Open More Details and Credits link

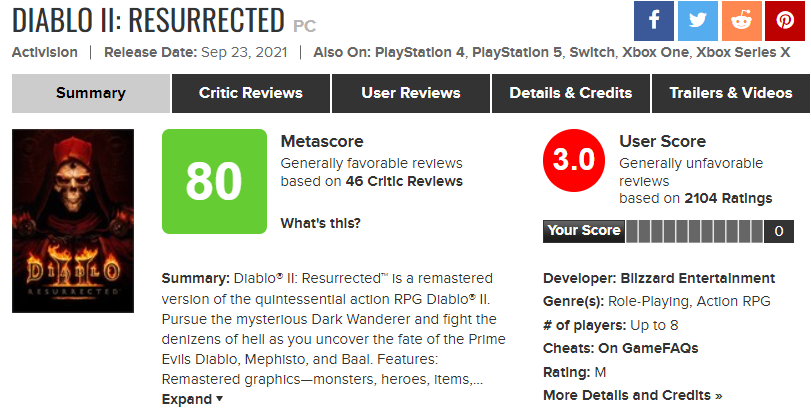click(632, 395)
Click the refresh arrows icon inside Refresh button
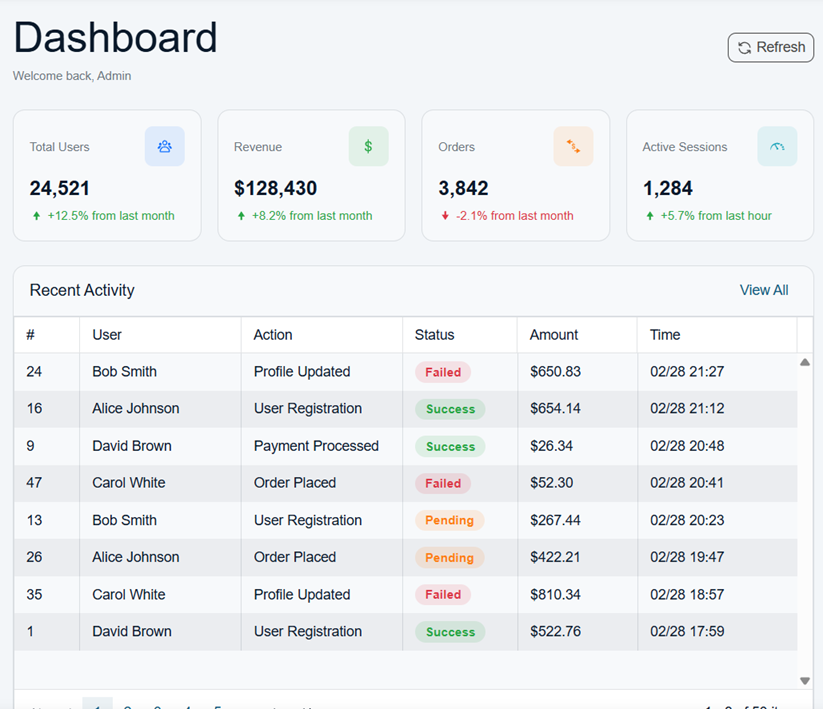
════════
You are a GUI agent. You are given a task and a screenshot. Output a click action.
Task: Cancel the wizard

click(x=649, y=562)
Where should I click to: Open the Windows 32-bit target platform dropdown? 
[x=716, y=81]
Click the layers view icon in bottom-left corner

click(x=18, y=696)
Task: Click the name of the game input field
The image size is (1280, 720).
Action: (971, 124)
════════
* Try it *
Return exactly the stretch above whose first line contains "Open More Details and Credits link" and whose last line contains "Click the refresh", and nothing outside it. The pictures should not appear.

* Problem solution *
Open More Details and Credits link

click(632, 395)
Click the refresh arrows icon inside Refresh button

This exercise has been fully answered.